Biological psychiatry global open science – July 01, 2025
Source: PubMed
Summary
A blood compound called anthranilic acid may predict who will benefit most from ketamine therapy for severe depression. Higher levels of this naturally occurring substance were linked to better treatment outcomes in patients receiving ketamine infusions. This discovery could help doctors identify which patients with treatment-resistant depression are most likely to achieve remission through ketamine treatment.
Abstract
Treatment-resistant depression (TRD) remains a challenge, but intravenous racemic ketamine offers rapid antidepressant effects. Reliable biomarkers are needed. In this study, we examined kynurenine pathway metabolites and inflammatory cytokines as predictors of ketamine response. The Bio-K study was a multicenter, open-label trial of 74 patients with TRD who received 3 ketamine infusions over 11 days. Remission (Montgomery-Åsberg Depression Rating Scale [MADRS] score ≤9) was assessed 24 hours post infusion 3, with a subset of study participants continuing weekly infusions. Plasma biomarkers (9 kynurenines, 14 cytokines) were measured at baseline and post infusion. Mixed-effects models and logistic regression analyses were used, adjusting for sex, age, body mass index, benzodiazepine use, and baseline MADRS scores. Second-generation p values were used to determine significance. Of the 74 participants, 52% (n = 38) achieved remission.

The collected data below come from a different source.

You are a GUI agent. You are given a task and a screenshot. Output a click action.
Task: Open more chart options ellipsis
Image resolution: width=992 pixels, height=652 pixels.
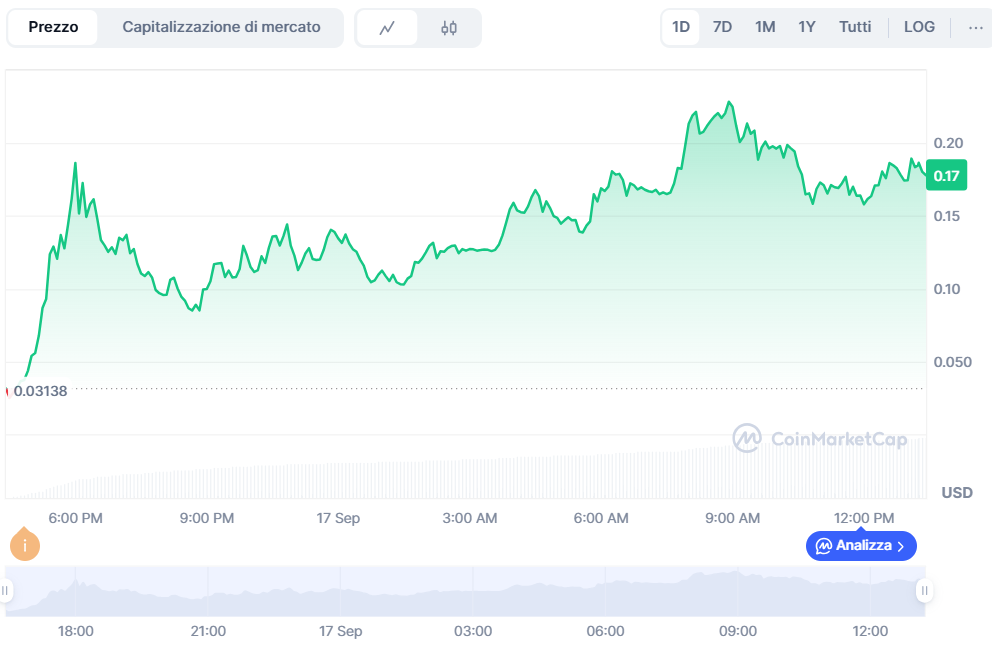pyautogui.click(x=975, y=27)
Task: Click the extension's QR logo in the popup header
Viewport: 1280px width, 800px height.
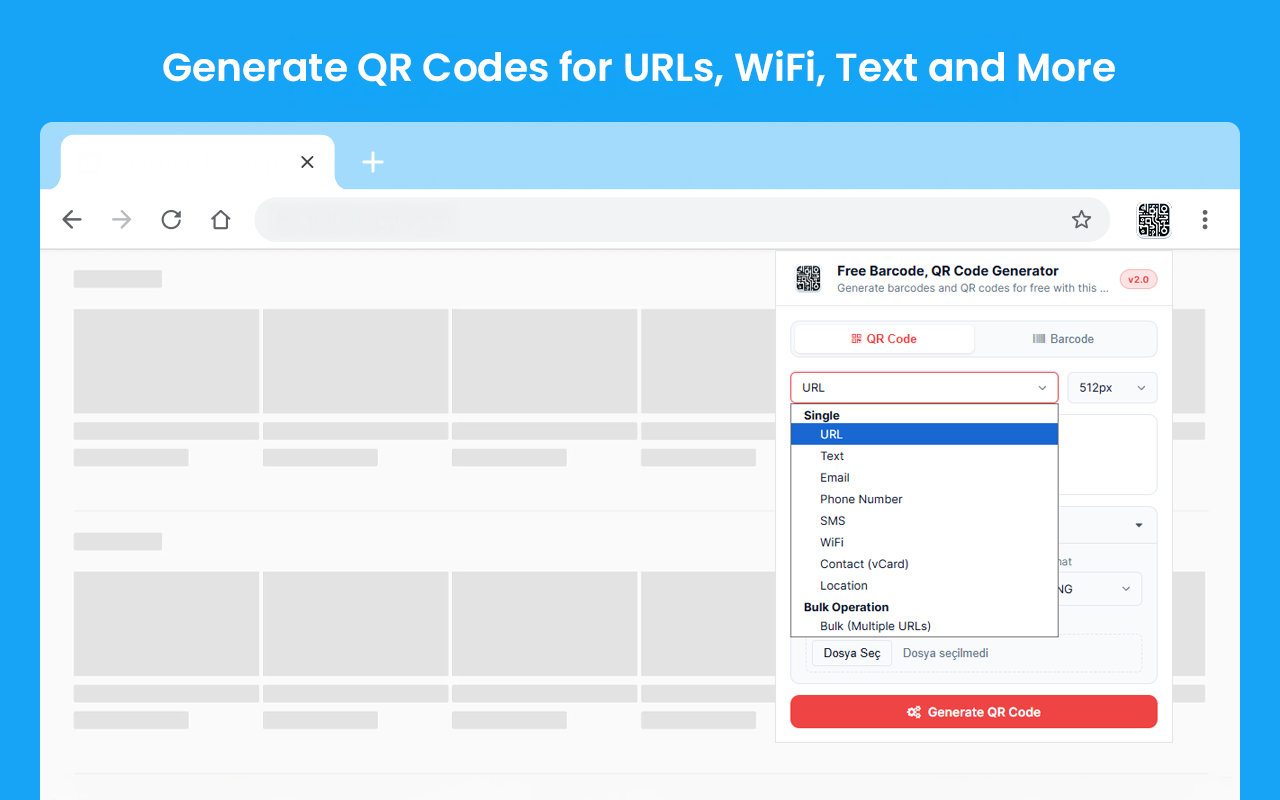Action: tap(808, 279)
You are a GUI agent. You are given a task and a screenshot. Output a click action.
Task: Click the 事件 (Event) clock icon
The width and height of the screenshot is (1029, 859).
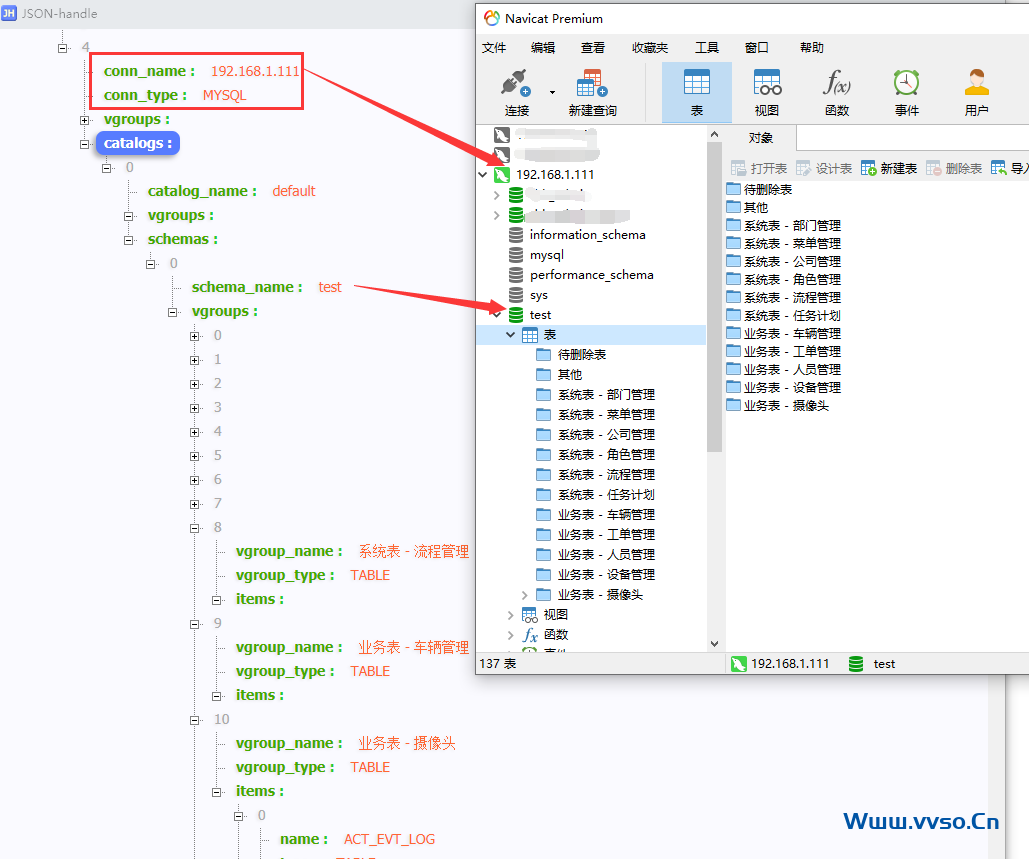907,84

Higher baseline anthranilic acid (AA) levels predicted remission (β = -0.93, p = .02). Composite ratios, including AA:intercellular adhesion molecule-1 (ICAM-1) (β = -1.15, p = .002) and AA:tryptophan (TRP) (β = -0.98, p = .007), significantly improved predictive accuracy (area under the receiver operating characteristic curve = 0.75 vs. 0.64, p = .03). The findings were independent of demographic and clinical covariates. Elevated AA levels and AA-based biomarker ratios predicted ketamine remission in patients with TRD, supporting biomarker-driven personalized treatment. These findings highlight immunometabolic mechanisms in ketamine response.